If, on the other hand, the Brotherhood choose to acquiesce to the demands of the military, then President Morsi’s remark that this will represent the reversal of the 2011 revolution is entirely correct. What will transpire will be military rule, presumably with a few civilian figureheads placed on the mast to enable the west to pretend that it is something else.
In 2010, I wrote a book called ‘The Transforming Fire’ which contains the following sentence; “In the Middle East, it is the regimes or the Islamists; there is no third way.” I undertake the somewhat vulgar act of quoting myself not in order to demonstrate what a very clever boy indeed I’ve been, but rather to indicate that this basic fact of the presence of two serious contenders for power in the main countries of the Arabic speaking world has been obvious and apparent before the events of 2011, which are usually (though inaccurately) held to mark the advent of the historic processes currently being witnessed in the Middle East.
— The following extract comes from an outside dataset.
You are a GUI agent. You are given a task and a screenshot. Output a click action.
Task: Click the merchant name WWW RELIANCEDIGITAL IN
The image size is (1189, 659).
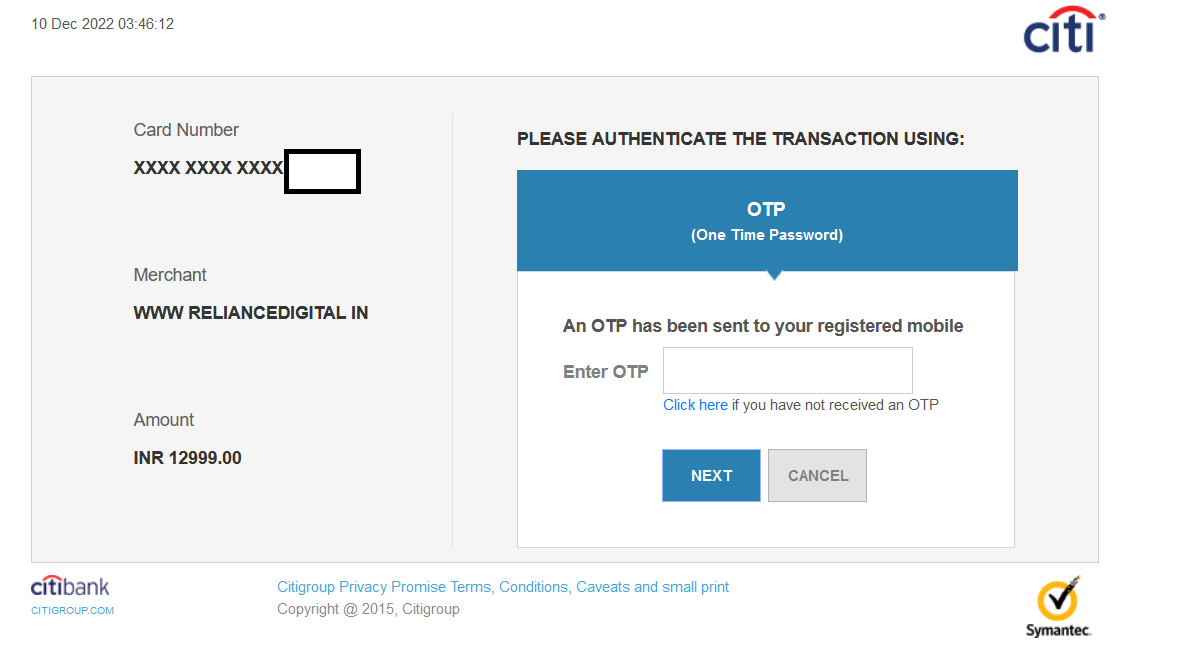251,313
To paraphrase George Orwell’s poor Winston Smith, however, I understand how, but I do not quite understand why. After all, the throngs of young people that we have witnessed in recent days in the streets of Egypt are not a mirage. No more were the young civil society activists who began the uprising in Syria, or the sophisticated liberals and reformers in Egypt. What are the factors which time and time again prevent the emergence of a muscular, representative, civilian and secular politics in the Arab world?
A politics of this type, which can combine the readiness for the use of force with a commitment to the open society seems to me to be the foundation stone for workable democracy.
In my own country, Israel, it very clearly exists. The primordial call of Jewish identity is the bedrock on which the democratic structure stands and is defensible and defended. Take away the former, and the latter would soon fall too.
Now the willingness to use force in order to defend rests at root always on something ‘irrational’, ie deeper than profit-loss, self-interested thinking. It must by necessity do so, since by engagement in such activity, the individual increases the possibility of his or her own early extinction. The ‘trick’ for making the open society work and be defensible seems to me the ability to combine or harmonize this deeper, non-rational layer of human motivation with the entirely rational commitment to institutions, structures, checks, balances and so on.
In the highly populated countries of the Arab world, glaringly, this has never been achieved. The liberal reformers are quite unable to command the kind of potent loyalties by which movements sustain themselves and win. Today, in Egypt, it is not they who are the real political and military actors. The required levels of commitment exist, solely, in the hands of Islamists on the one hand, and authoritarian nationalists on the other.
For as long as this remains the case, secure, rights based societies are likely to remain elusive in the Arabic-speaking world. But is the reason why it is the case, ultimately, because of powerful, pervasive ideas and practices in these societies which militate against the development of the kind of movements and institutions which could form the basis for a defendable civil society? It may well be. An unreformed, power-oriented religion that commands the deep loyalty of masses of people, and a stress on community security over individual rights would be the most notable factors here. And if it is so, it means that the anger of the populations at mis-managed societies will continue to be mis-directed, and that much remaining strife almost certainly lies ahead.